The present invention relates generally to eddy current examinations of a material and, more particularly, to a method, an apparatus, and an article of manufacture for modeling eddy current probes and simulating eddy current examinations of a material.
Modeling complex eddy current probes and simulating eddy current examinations of a material is critical to the design of eddy current inspection systems. The increasing demand for specialized eddy current probes has created a need for the modeling of more complex eddy current probes and the simulation of more complex eddy current examinations.
Eddy current examination simulations are a valuable tool in the design and optimization of eddy current probes. A simulated eddy current examination generates the response of the eddy current probe for a series of scans of a material. Further, the simulated eddy current examination provides insight into the physics of the interaction between the material, a flaw in the material, and the eddy current probe. With simulated eddy current examinations, improved eddy current probe design for increasingly specialized eddy current examinations can be accomplished.
Three different numerical techniques are commonly used to model eddy current probes and to simulate eddy current examinations: the finite element method ("FEM"), the volume integral method ("VIM"), and the boundary element method ("BEM").
Of the three numerical techniques, the FEM is the most general numerical technique with the capability of modeling an eddy current probe of any geometry and made with any material. Computer software packages for generating models of an eddy current probe using the FEM are commercially available, and one such package is the "EMAS" package developed by Ansoft Corp., Pittsburgh, Pa. For conventional use of the FEM, a volume mesh is generated which includes the eddy current probe, the material to be examined, which typically includes a flaw, and the surrounding fluid, which is typically air. The field solution is determined for every point in the space of the volume mesh.

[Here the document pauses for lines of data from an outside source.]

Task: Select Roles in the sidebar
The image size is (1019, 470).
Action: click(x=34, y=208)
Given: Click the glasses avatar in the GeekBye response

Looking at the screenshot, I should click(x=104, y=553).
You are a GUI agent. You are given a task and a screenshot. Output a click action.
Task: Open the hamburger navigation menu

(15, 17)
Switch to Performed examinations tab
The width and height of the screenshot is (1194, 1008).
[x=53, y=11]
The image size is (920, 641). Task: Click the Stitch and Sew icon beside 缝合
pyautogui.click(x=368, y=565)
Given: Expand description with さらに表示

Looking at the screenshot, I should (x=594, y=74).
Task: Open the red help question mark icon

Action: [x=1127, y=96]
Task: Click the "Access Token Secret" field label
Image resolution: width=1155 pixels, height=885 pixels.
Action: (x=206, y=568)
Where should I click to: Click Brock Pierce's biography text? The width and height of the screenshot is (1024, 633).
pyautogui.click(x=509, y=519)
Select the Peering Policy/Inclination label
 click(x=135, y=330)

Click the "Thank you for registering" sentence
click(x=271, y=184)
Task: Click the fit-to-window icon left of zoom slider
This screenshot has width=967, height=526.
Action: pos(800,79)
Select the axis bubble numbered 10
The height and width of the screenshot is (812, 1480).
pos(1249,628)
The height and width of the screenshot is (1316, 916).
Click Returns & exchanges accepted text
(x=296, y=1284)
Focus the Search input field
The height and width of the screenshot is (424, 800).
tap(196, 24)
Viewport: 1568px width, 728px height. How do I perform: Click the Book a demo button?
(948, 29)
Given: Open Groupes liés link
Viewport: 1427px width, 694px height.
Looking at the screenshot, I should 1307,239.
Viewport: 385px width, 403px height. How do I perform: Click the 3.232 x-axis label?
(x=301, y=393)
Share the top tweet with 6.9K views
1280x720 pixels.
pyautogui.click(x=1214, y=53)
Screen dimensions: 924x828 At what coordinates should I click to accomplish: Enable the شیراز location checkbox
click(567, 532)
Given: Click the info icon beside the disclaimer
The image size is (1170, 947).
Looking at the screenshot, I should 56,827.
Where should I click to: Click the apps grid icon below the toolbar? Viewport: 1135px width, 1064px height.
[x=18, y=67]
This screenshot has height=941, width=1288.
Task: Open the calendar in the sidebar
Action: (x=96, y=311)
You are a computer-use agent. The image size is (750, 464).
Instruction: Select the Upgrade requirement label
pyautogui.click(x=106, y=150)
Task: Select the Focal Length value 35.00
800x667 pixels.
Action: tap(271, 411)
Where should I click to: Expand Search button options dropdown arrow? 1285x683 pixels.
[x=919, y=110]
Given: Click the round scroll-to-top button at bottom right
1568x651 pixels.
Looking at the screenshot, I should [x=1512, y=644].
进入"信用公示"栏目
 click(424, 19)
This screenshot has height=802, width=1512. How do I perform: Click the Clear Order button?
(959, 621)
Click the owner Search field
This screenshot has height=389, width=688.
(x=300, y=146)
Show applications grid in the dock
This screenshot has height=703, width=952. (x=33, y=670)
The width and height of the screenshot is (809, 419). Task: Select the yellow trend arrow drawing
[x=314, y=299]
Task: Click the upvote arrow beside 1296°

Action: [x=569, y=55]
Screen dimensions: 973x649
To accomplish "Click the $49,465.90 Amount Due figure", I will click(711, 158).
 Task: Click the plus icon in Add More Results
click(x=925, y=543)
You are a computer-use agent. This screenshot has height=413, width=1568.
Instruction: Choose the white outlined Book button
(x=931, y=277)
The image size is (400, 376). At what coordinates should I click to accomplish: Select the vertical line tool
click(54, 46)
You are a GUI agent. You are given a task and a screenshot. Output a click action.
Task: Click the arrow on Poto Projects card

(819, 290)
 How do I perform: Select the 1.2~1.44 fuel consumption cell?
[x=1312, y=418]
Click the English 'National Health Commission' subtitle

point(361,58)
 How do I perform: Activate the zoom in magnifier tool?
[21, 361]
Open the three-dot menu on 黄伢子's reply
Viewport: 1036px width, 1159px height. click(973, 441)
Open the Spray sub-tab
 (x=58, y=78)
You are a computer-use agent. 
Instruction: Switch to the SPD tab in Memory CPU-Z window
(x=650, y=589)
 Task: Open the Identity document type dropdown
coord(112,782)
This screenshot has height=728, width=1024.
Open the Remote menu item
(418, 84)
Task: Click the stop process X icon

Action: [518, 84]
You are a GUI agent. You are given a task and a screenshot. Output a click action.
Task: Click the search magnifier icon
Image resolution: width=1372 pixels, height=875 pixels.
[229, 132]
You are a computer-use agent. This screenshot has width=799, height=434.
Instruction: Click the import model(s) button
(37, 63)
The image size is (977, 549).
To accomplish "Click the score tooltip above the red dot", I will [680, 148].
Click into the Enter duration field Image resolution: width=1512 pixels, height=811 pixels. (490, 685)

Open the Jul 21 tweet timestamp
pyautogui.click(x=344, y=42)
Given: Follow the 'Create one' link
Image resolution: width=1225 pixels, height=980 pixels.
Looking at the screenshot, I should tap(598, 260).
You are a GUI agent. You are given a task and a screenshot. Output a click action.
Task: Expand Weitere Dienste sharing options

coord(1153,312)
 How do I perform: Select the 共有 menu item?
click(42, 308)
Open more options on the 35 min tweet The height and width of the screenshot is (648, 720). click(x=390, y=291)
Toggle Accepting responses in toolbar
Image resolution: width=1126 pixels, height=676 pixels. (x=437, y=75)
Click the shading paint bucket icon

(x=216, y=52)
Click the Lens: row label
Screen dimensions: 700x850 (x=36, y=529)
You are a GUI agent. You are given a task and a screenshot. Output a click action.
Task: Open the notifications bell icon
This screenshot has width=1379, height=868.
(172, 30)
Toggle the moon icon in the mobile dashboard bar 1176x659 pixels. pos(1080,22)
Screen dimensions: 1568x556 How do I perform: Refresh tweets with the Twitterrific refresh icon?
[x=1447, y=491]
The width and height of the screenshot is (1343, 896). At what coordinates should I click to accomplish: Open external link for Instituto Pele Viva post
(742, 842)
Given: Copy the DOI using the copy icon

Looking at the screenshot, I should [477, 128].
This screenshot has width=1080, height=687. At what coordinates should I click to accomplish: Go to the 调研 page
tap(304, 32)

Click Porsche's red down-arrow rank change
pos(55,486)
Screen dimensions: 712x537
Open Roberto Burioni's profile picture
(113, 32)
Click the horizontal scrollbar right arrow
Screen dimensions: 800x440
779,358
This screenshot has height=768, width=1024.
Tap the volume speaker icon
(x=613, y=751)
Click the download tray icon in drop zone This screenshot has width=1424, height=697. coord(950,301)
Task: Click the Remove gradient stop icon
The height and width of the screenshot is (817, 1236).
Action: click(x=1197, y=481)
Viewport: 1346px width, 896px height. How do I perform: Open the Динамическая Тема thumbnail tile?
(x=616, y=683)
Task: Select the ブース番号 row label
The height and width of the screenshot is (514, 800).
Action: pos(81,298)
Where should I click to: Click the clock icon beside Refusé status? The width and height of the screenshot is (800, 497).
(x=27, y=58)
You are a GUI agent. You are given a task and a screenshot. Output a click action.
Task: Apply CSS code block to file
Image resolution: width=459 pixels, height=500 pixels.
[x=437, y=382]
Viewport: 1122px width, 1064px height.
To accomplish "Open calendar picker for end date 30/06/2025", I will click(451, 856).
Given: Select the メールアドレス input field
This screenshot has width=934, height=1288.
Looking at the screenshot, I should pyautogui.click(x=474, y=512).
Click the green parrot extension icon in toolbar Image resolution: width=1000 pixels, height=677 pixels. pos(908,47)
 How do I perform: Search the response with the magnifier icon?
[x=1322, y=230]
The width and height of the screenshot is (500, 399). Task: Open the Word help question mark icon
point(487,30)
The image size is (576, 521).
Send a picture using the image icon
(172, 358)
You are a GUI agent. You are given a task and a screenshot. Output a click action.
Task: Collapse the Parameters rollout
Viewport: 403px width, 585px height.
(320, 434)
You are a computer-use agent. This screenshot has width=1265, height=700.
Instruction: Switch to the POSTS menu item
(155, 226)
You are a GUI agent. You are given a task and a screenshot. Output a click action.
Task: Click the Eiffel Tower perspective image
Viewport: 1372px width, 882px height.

The output impedance of the modeled eddy current probe is determined from the field solution and is a single value for the eddy current probe at a fixed location with respect to the material, and more particularly with respect to the flaw in the material. In order to obtain the output impedance of the modeled eddy current probe for a scan across the material, a new volume mesh and a new field solution must be determined for each point in the scan. Further, to obtain a simulated eddy current examination of the material, a series of scans across the material is required, and a new volume mesh and a new field solution must be determined for each point in each scan. This is a very time consuming procedure.
Because the volume mesh generation is so time intensive, it is impractical to generate a simulated eddy current examination of the material with the FEM for a scan across the material, and impractical for a series of scans across the material. Instead, the FEM is used for understanding the physics of the interaction between the eddy current probe, the material, and, if present, the flaw in the material.
In addition to the FEM, the VIM and the BEM are two numerical techniques which can be adapted to generate an eddy current examination of a material. See W. S. Dunbar, "The Volume Integral Method of Eddy Current Modeling," J. Nondestructive Eval., 5:9-14 (1985); D. M. McKirdy, "Recent Improvements to the Application of the Volume Integral Method of Eddy Current Modeling," J. Nondestructive Eval., 8:45-52 (1989); R. E. Beissner, "Boundary Element Model of Eddy Current Flow Detection in Three Directions," J. Appl. Phys., 60:352-356 (1986). Computer software packages are commercially available for developing models using the VIM and BEM numerical techniques. For example, the "VIC-3D" by Sabbagh Associates, Inc., Bloomington, Indiana is a package for modeling using the VIM, and "FARADAY" by Integrated Engineering Software, Winnipeg, Canada is a package for modeling using the BEM.
Conventional formulations for the VIM and the BEN depend on the coil dimensions and current of the eddy current probe. Typically, solutions or equivalent analytical expressions can be used to determine the magnetic potential field produced by the coil of the eddy current probe. See C. V. Dodd and W. E. Deeds, "Analytical Solutions to Eddy-Current Probe-Coil Problems," J. Appl. Phys., 39:2829-2838 (1968); R. E. Beissner and M. J. Sablik, "Theory of Eddy Currents Induced by a Nonsymmetric Coil Above a Conducting Half-Space," J. Appl. Phys., 56:448-454 (1984); and S. K. Burke, "Impedance of a Horizontal Coil Above a Conducting Half-Space," J. Phys. D: Appl. Phys., 19:1159-1173 (1986). This makes it difficult to model complex eddy current probe geometries and eddy current probe arrays, and impossible to model eddy current probes with ferrite cores or with shielding of any type.